Although the link between heroic song culture and its equivalent in contemporary Greece is made in writings of the early period of independence (always aware of the European paradigm), it is not before the second half of the nineteenth century, and into the early twentieth, that the theme is used with deliberate argumentative force, most prominently maybe by Alexander Pallis in his demotic translation of the Iliad (1892-1904). Even Pallis, though, is a part of a larger linguistic-cultural question rather than an advocate of Homer specifically. His Homer is a piece in the puzzle of the larger language question, i.e. the question of how and whether to reflect cultural and linguistic continuity in the language of the nation state.
A selective look at two other authors, Dionysios Solomos and A.R. Rangavis, underlines that the reception of Homer is strongly a reception of the Homeric tradition in Europe, and for a developing modern Greek literature, and its criticism, mastering Homer is deeply linked to mastering expectations of Homer.

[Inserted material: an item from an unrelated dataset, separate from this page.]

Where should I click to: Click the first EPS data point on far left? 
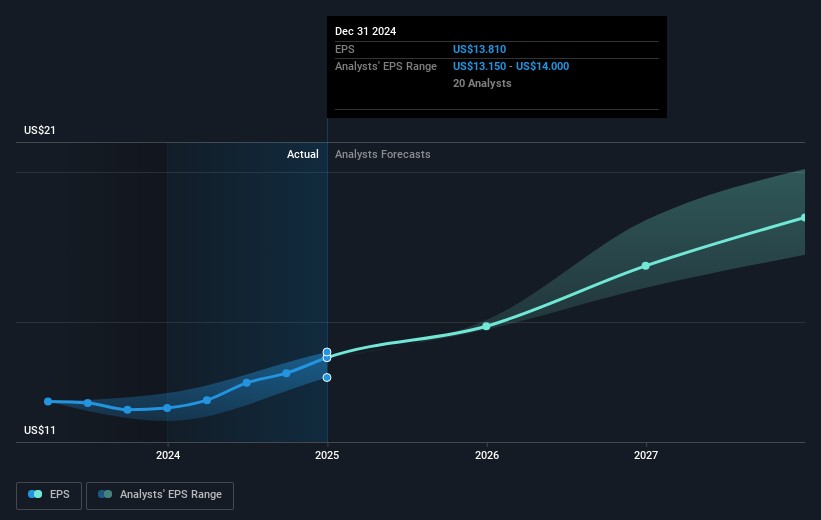point(48,401)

Mostly, Homer is perceived as a part of the Western literary canon already, be he Ossianized or filtered through the French and Italian traditions. Still, the figure of Homer is not only a necessary, elusive attribute of the contemporary European writer; there is also the Homer who authored works such as the Batrachomyomachia, and who was himself the object of satire (especially in France): in other words, Homer’s shade brings in its wake also both the challenge of satire and the anxiety of parody and redundancy, leaving the Greek authors exposed to a marginality and threatening “collapse into self-parody” similar to that of the author-editor who in this new role had approached Homer across Europe in the preceding decades.